How we cite our quotes: (Line)

Quote #10

[…] ‘My soul, we love but while we may;

And therefore is my love so large for thee;

Seeing it is not bounded save by love.’

(“The Last Tournament,” 696-698)

Tristram echoes Lancelot’s argument from the end of “Lancelot and Elaine” that “free love will not be bound.” He argues that his love for Isolt is a cut above the rest since it is not bound by a marriage vow. In saying that, Tristram calls into question the very institution of marriage with his speech. His conviction that “we love but while we may” speaks of his view of love as a fleeting feeling. By contrast, Arthur views love as an enduring bond—and one that's rooted in marriage and faithfulness.

Quote #11

[…] 'Mine own flesh,

Here looking down on thine, polluted, cries,

“I loathe thee;” yet not less, O Guinevere,

For I was ever virgin save for thee,

My love thro’ flesh hath wrought into my life

So far that my doom is, I love thee still.

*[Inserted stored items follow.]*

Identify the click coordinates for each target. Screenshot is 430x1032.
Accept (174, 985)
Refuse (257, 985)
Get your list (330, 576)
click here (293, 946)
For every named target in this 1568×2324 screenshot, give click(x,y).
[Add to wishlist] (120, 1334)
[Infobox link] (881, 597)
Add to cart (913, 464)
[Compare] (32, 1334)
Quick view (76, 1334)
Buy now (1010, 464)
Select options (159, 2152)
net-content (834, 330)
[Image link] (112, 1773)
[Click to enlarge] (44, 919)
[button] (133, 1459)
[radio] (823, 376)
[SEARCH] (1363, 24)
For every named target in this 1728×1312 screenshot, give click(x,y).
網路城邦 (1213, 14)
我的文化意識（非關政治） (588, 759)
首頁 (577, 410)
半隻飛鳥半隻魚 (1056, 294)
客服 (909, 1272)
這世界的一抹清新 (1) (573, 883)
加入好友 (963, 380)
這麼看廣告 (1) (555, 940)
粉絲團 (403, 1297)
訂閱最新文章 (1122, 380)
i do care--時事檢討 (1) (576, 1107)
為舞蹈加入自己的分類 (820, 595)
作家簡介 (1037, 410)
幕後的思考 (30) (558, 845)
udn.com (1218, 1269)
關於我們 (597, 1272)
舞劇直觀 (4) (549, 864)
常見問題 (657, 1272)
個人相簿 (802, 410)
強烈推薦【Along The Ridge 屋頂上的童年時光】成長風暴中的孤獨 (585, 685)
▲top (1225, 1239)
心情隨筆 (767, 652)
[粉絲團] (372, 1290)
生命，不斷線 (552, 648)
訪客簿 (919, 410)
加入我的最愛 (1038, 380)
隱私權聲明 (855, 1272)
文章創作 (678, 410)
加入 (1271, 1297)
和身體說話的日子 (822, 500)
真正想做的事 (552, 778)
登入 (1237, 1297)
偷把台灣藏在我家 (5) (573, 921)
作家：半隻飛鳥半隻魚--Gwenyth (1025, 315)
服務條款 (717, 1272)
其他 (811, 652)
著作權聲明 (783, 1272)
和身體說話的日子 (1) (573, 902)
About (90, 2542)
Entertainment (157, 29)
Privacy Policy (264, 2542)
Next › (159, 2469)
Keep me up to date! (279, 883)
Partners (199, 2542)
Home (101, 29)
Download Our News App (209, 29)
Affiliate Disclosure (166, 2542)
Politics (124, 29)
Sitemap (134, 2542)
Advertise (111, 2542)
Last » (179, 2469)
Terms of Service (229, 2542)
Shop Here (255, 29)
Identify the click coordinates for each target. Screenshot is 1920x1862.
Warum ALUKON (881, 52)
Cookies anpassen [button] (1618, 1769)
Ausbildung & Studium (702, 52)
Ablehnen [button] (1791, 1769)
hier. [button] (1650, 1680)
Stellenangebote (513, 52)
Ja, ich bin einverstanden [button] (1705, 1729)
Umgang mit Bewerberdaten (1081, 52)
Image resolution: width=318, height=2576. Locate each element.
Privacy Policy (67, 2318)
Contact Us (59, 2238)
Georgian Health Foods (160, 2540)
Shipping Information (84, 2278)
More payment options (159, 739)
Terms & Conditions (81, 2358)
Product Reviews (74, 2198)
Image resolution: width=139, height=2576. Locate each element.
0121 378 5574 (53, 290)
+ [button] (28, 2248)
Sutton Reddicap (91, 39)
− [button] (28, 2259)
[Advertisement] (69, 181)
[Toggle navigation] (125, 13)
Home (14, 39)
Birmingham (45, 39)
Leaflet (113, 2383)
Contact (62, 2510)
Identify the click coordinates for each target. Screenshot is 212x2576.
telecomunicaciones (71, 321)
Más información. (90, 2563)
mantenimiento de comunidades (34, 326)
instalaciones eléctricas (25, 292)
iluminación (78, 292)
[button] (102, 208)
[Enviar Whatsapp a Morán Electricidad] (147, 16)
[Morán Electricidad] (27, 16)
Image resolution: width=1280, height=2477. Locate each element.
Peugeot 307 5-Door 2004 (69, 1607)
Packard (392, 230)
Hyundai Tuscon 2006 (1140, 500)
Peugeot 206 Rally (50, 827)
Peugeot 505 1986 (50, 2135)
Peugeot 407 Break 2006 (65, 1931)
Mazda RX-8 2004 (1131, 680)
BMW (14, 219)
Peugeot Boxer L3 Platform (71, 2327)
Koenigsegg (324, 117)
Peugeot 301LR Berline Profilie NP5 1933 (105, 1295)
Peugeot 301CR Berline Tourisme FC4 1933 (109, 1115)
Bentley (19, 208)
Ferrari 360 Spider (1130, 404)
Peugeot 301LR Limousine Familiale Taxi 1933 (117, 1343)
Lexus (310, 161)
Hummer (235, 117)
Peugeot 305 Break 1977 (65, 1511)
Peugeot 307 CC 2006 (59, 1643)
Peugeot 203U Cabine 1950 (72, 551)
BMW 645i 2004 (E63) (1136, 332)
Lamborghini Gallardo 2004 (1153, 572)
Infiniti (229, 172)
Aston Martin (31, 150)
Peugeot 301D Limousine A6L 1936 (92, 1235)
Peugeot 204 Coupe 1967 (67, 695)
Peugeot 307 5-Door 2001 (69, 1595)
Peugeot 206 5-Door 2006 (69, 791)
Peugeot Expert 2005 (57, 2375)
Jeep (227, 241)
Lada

Let no man dream but that I love thee still.’

(“Guinevere,” 551-556)

He may be horrified by what she's done, but still, our Artie loves his Gwen. The association of Guinevere with “flesh” begins at the very beginning of the poem when she is called “the fairest of all flesh on earth” (3). She may represent “sense” in the battle the poem explores between “sense with soul,” while Arthur represents the “soul.” Yet Arthur’s experience with Guinevere, in which love and flesh, or sense and soul, are intertwined, speaks to humans’ inability to separate the two. This is what causes Arthur’s fellowship to fail, as his knights’ uneasy balance between bodily desires and instincts (sense and flesh) and Arthur’s civilizing law (soul and love) collapses.

Quote #12

[…] ‘Ah my God,

What might I not have made of thy fair world,

had I but loved thy highest creature here?

It was my duty to have loved the highest;

It surely was my profit had I known;

It would have been my pleasure had I seen.

We needs must love the highest when we see it.’

(“Guinevere,” 649-655)

Guinevere now realizes that she should have loved the person worthiest of her love, Arthur, because he was God’s “highest creature.” Well, hindsight's 20-20, darlin'. Still, our heart's go out to Guinevere here. Like Ettarre, Guinevere worried that she could not equal the perfection of the person who loved her and was unwilling or unable to try. Her situation might symbolize the situation of the Christian soul before God, in which the Christian loses hope because of his perceived inadequacy before God’s perfection.